(EXERCISE INSTRUCTIONS) Could you copy each line of the entries that contains "computer"?

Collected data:
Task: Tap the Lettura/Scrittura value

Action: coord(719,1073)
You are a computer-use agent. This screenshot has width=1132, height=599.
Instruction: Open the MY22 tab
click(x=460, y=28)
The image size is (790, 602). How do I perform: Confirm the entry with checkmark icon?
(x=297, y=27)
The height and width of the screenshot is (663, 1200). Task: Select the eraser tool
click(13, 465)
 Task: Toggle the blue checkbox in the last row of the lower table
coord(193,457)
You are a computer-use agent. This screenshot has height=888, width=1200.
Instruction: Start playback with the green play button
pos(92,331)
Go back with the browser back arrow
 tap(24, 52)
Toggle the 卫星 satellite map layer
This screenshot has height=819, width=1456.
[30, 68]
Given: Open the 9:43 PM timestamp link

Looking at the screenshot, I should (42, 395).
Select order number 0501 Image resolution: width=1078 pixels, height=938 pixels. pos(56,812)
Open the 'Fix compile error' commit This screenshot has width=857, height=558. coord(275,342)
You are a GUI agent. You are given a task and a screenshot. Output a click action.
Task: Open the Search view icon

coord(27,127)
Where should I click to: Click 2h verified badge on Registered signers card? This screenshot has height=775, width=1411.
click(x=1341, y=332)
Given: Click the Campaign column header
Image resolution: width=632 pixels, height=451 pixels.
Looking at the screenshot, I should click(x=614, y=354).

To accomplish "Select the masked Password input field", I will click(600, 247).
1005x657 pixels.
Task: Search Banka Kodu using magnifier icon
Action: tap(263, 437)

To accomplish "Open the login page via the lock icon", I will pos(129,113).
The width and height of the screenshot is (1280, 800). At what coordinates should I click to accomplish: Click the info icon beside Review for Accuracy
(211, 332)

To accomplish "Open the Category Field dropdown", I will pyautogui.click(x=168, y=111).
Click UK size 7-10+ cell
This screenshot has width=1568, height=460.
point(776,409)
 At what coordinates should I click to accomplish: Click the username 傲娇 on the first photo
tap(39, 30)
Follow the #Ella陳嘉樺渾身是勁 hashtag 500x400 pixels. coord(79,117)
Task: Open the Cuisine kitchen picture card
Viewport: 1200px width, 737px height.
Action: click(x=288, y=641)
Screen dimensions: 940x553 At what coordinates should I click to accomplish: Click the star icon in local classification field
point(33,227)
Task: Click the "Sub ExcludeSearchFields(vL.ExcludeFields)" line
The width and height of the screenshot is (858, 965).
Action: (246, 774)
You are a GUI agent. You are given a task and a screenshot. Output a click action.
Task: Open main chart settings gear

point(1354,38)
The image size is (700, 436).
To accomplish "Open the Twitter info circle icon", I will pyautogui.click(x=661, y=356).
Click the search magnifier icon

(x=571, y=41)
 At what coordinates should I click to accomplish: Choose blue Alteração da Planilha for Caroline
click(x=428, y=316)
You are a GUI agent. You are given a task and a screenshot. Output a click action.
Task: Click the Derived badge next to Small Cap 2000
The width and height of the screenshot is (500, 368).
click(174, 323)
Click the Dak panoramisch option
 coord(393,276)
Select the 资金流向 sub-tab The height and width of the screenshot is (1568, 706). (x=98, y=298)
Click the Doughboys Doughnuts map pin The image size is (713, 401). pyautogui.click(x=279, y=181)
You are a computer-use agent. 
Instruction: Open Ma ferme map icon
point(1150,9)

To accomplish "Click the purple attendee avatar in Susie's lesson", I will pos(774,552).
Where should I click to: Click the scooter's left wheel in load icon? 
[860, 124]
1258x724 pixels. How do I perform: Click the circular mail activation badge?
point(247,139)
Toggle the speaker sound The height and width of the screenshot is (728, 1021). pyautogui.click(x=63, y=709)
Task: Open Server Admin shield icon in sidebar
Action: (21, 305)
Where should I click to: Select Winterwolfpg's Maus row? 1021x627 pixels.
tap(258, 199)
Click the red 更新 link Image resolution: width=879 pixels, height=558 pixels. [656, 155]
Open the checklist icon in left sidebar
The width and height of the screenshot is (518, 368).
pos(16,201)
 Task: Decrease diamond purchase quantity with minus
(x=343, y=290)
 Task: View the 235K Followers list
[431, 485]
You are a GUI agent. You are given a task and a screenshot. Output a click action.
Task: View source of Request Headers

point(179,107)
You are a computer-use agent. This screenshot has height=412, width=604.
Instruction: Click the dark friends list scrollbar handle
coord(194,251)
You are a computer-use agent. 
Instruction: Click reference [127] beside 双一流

(TASK SOLUTION)
You are a computer-use agent. This screenshot has width=1132, height=599.
You are a computer-use agent. This screenshot has height=888, width=1200.
You are a computer-use agent. 
You are a computer-use agent. This screenshot has height=412, width=604.
You are a computer-use agent. 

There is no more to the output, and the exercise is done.